Antoine Basbous : Le Liban ne peut pas rester dans la crise parce que la corde s’est totalement usée et qu'elle va lâcher, et que ce sera la catastrophe. Mais évidemment, tous les "mafieux" se sont associés pour garder le statu quo pour ne rien lâcher. Ils ne peuvent pas envisager de quitter le pouvoir et que leurs successeurs fouillent dans leur passif. 
C’est la raison pour laquelle l’audit de la Banque du Liban n’a pas pu avoir lieu parce que tout le monde bloque la situation étant donné que tout le monde est coupable, et s’est servi au passage.

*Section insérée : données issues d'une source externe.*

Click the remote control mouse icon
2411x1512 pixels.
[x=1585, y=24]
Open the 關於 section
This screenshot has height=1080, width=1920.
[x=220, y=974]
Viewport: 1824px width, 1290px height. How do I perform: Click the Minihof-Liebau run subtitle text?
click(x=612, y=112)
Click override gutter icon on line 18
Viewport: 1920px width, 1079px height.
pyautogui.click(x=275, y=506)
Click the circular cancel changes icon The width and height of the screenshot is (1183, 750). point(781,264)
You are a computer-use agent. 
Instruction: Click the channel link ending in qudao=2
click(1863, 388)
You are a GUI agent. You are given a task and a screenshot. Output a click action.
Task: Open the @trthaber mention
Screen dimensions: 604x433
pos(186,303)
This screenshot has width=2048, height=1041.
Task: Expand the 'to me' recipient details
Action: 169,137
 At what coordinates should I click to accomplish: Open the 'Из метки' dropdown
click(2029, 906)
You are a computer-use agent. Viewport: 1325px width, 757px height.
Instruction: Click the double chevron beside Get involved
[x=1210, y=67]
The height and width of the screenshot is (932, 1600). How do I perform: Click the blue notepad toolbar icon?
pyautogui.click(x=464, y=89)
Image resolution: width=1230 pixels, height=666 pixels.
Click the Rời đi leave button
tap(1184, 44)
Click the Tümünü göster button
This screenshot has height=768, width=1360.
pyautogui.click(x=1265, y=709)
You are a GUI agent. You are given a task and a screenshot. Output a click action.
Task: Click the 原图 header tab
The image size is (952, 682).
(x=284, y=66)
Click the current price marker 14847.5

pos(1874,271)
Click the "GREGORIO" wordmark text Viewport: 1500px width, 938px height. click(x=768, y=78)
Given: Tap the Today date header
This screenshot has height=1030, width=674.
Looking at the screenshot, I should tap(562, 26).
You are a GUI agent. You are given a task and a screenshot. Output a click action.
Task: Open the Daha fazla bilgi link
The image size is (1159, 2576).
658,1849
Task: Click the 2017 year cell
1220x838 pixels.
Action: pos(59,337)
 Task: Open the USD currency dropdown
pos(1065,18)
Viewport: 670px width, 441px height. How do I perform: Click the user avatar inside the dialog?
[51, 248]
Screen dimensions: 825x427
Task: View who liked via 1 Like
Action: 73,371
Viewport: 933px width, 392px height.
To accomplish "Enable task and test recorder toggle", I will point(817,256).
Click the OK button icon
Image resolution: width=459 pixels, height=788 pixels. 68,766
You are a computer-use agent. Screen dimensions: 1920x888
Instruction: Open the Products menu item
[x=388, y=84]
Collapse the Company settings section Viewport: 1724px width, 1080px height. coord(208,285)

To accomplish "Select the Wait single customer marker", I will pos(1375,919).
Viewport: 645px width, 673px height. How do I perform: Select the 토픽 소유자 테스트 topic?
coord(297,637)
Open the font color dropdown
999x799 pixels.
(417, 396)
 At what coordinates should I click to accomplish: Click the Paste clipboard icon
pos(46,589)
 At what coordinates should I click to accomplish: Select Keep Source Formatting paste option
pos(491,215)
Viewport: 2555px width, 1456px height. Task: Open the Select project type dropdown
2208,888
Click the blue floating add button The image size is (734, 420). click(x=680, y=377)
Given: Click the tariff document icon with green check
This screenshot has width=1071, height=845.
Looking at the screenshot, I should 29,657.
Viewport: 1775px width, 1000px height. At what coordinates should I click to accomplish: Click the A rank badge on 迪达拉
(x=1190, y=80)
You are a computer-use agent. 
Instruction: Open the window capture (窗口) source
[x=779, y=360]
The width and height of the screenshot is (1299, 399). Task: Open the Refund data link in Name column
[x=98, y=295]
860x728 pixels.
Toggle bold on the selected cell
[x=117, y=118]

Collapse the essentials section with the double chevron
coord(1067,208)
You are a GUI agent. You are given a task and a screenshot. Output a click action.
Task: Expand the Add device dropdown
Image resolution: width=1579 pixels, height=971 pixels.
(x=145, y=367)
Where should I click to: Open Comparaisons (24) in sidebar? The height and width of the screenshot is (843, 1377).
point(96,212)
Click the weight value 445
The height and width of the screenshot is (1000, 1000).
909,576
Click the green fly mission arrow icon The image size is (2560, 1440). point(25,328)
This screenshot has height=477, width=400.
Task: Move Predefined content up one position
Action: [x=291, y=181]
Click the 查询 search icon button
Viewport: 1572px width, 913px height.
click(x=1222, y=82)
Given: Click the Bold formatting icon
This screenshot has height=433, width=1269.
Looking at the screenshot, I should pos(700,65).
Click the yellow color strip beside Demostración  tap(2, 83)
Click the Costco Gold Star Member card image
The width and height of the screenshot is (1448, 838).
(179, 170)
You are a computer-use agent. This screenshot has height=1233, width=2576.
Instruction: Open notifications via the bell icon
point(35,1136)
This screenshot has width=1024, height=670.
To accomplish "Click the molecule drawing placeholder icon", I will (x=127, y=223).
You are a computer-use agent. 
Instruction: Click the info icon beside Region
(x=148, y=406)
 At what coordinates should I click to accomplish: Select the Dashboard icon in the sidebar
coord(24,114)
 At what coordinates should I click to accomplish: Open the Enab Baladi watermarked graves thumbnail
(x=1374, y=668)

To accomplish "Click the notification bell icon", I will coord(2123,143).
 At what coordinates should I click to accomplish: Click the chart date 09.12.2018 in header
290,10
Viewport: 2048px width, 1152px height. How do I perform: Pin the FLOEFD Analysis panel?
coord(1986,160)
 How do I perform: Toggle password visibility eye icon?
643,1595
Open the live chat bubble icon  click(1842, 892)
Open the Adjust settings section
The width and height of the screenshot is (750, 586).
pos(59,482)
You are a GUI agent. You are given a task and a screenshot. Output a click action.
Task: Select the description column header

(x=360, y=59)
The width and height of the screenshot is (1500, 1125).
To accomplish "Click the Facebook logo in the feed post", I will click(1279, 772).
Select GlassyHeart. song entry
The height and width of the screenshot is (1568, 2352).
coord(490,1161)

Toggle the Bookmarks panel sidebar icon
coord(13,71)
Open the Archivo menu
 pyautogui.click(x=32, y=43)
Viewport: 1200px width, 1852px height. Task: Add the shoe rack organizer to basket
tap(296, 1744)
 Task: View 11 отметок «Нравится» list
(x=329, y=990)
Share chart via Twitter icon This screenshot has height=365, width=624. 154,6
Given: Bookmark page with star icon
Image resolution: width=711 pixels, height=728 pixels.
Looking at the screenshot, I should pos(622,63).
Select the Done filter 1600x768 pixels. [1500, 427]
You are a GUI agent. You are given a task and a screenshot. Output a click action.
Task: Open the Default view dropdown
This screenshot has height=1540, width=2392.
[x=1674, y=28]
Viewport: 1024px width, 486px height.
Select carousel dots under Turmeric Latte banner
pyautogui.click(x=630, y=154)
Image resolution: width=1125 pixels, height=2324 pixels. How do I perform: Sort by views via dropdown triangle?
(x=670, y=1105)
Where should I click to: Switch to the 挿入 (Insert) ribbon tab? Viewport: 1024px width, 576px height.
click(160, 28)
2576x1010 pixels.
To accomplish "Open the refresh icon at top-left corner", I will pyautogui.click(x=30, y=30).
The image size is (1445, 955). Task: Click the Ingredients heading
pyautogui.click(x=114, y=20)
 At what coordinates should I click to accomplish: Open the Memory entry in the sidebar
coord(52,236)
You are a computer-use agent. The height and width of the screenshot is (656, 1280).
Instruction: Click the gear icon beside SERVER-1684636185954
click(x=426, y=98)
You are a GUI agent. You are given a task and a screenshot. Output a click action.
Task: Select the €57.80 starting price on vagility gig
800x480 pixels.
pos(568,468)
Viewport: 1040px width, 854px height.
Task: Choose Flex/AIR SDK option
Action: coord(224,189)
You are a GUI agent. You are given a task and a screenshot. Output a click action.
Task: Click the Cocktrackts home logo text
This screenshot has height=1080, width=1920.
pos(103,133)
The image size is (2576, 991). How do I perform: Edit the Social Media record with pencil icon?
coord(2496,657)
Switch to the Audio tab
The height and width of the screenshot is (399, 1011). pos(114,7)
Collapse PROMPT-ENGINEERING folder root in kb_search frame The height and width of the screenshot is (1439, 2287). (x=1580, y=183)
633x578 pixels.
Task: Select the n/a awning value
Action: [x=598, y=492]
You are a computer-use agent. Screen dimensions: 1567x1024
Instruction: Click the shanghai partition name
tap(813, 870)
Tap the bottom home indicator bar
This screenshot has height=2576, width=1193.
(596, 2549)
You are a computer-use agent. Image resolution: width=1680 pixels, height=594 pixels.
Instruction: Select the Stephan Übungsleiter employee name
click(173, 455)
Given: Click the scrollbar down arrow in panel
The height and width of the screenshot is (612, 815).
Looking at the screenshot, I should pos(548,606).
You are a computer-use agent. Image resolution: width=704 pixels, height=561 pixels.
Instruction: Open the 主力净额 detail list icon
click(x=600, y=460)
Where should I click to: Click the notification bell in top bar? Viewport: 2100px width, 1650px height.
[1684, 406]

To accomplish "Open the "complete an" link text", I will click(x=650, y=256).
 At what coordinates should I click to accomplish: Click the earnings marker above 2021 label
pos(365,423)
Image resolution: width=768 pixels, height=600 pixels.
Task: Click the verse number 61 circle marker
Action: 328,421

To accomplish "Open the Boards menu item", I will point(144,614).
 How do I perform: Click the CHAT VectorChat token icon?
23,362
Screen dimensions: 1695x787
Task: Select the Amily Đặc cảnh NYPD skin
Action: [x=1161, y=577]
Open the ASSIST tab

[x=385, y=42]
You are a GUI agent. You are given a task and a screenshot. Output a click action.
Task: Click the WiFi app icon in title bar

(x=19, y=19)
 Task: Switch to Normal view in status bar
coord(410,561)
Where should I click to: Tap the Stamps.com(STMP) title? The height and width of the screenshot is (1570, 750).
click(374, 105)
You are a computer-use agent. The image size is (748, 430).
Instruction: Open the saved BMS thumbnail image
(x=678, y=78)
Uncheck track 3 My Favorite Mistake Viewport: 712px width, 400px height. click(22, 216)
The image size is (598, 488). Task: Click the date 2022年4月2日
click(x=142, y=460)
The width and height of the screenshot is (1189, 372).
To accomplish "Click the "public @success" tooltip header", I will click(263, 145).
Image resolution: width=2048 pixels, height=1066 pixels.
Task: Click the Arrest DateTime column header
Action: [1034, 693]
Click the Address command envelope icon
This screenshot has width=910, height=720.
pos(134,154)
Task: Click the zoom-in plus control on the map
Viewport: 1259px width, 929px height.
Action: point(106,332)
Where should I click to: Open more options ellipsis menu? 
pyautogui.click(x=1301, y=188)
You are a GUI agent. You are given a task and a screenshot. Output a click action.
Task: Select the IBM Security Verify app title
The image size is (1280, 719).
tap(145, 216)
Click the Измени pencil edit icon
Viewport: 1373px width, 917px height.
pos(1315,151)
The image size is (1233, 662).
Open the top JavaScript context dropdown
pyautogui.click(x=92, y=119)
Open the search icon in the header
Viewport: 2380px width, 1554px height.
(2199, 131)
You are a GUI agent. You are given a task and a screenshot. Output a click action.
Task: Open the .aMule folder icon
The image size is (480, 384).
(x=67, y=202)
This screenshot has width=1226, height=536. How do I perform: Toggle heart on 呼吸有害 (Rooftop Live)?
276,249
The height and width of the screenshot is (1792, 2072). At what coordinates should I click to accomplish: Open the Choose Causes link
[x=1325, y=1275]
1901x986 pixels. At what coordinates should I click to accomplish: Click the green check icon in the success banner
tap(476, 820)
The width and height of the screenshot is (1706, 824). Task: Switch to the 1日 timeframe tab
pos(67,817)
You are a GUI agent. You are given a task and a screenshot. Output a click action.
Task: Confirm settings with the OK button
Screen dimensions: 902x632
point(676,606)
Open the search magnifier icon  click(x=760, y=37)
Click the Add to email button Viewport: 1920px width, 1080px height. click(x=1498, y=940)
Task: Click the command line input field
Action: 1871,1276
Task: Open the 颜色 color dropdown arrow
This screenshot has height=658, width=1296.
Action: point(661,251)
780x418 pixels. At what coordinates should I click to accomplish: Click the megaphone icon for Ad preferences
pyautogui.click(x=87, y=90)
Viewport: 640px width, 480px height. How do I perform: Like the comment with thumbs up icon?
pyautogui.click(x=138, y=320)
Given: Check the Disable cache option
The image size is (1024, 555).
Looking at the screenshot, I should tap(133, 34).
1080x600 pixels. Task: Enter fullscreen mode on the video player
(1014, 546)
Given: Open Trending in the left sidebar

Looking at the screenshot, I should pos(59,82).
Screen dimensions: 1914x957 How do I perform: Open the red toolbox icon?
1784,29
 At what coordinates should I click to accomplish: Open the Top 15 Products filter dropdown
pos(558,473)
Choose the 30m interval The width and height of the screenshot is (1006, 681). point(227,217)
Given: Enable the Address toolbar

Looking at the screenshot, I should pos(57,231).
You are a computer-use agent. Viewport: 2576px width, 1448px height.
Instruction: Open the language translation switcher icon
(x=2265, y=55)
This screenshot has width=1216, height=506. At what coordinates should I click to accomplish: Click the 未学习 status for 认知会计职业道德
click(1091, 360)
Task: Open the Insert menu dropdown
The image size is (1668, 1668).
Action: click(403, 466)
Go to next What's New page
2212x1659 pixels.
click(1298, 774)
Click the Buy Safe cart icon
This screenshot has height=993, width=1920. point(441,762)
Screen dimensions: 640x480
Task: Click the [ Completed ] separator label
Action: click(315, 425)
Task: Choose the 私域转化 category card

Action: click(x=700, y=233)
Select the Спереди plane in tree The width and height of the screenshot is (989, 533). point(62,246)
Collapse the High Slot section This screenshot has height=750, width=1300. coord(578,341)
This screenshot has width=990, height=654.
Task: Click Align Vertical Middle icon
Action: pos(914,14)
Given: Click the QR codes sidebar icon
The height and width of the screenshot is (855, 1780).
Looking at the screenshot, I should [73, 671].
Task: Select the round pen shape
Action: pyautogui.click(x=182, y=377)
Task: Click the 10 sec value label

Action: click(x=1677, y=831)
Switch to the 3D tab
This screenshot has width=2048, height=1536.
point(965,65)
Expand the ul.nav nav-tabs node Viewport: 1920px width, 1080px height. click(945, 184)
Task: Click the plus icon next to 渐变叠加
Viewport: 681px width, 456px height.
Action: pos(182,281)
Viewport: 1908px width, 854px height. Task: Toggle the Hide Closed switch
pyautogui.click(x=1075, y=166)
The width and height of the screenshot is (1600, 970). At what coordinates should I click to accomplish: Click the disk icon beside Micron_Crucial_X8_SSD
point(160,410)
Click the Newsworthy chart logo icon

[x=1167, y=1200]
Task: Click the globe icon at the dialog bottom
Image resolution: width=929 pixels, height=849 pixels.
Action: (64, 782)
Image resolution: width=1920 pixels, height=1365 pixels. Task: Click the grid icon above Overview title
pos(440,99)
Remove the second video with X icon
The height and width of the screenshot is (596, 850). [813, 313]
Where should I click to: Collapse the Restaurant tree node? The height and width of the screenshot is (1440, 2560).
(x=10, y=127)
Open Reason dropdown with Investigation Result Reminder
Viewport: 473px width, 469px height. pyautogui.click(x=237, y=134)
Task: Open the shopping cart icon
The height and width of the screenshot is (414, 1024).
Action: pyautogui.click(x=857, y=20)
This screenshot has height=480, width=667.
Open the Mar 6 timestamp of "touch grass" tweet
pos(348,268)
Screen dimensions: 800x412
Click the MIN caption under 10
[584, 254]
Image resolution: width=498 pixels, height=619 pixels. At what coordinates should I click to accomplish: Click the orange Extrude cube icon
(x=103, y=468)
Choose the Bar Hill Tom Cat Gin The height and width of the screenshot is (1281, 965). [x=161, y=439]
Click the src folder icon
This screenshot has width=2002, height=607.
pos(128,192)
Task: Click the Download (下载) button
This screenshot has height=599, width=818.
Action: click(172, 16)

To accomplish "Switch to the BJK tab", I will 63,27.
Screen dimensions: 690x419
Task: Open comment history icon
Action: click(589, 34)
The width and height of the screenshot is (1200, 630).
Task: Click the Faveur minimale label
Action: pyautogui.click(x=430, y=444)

Avec cette classe politique libanaise il n’y a rien à attendre. Je dirais que s’il doit y avoir un vrai changement, ce serait une révolution, une autre classe politique qui voit le jour, mais est-ce le moment ? Je l’ignore. N’est-il pas préférable de voir la fin de la milice (Hezbollah) qui contrôle le pays avant de trouver une solution ? Je ne sais pas. Mais en tout cas la situation d’aujourd’hui est doublement bloquée. D'un côté par une milice qui contrôle tout ce qui concerne la souveraineté, la défense, la politique de paix ou de guerre, les finances, les frontières et le gouvernement. Et de l’autre côté il y a une classe politique mafieuse qui se sert et se partage le gâteau. Tant que ces deux constantes sont présentes, il n’y a pas de solution au Liban.